Rewrite the stretch of items from the line containing "Viewport: 844px width, 503px" through the line containing "point(865,79)", replacing "strikethrough" with "underline" and leaving everything else unchanged. Return only those lines.

Records contained in a dataset:
┄┄┄┄┄┄┄┄┄┄┄┄┄┄┄┄┄┄┄┄

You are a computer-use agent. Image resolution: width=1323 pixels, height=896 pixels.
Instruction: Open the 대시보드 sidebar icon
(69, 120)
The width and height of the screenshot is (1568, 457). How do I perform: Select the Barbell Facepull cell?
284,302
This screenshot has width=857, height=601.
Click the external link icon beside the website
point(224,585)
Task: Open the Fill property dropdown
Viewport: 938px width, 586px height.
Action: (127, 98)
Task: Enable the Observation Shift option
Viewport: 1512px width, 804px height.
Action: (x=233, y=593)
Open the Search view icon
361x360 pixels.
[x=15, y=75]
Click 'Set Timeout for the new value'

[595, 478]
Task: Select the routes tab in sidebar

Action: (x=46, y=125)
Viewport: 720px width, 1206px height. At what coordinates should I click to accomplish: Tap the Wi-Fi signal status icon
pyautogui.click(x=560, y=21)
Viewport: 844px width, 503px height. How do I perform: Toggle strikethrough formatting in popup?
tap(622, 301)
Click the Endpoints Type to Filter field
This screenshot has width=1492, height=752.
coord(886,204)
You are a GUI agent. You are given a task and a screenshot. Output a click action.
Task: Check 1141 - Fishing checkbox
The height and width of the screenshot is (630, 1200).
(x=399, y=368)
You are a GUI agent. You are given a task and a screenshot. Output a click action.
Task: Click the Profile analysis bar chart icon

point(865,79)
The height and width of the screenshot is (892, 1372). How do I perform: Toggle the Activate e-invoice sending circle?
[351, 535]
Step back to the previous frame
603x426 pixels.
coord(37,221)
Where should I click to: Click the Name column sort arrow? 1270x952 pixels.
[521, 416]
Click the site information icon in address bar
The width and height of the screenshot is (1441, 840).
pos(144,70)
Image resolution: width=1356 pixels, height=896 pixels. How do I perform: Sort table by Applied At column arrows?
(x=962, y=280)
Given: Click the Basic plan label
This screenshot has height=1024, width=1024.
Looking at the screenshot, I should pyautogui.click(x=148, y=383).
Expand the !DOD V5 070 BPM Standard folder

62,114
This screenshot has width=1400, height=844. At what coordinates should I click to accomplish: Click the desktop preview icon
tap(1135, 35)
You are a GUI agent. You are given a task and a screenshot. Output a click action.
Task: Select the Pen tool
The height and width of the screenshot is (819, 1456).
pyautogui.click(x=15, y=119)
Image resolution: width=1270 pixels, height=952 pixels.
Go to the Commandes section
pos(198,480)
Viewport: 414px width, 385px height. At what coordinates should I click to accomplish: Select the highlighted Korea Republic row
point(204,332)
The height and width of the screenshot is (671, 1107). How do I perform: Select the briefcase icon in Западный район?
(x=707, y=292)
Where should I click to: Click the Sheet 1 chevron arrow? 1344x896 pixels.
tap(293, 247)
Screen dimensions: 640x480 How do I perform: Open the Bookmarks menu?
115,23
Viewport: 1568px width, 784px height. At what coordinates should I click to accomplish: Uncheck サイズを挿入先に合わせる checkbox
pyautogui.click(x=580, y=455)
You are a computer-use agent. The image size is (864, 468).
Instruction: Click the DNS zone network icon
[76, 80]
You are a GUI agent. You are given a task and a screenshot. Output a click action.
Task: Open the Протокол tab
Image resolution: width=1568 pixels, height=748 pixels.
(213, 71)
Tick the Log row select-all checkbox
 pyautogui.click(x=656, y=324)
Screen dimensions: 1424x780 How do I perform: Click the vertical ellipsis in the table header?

┄┄┄┄┄┄┄┄┄┄┄┄┄┄┄┄┄┄┄┄

**EXERCISE RESPONSE:**
Viewport: 844px width, 503px height. How do I perform: Toggle underline formatting in popup?
tap(622, 301)
Click the Endpoints Type to Filter field
This screenshot has width=1492, height=752.
coord(886,204)
You are a GUI agent. You are given a task and a screenshot. Output a click action.
Task: Check 1141 - Fishing checkbox
The height and width of the screenshot is (630, 1200).
(x=399, y=368)
You are a GUI agent. You are given a task and a screenshot. Output a click action.
Task: Click the Profile analysis bar chart icon

point(865,79)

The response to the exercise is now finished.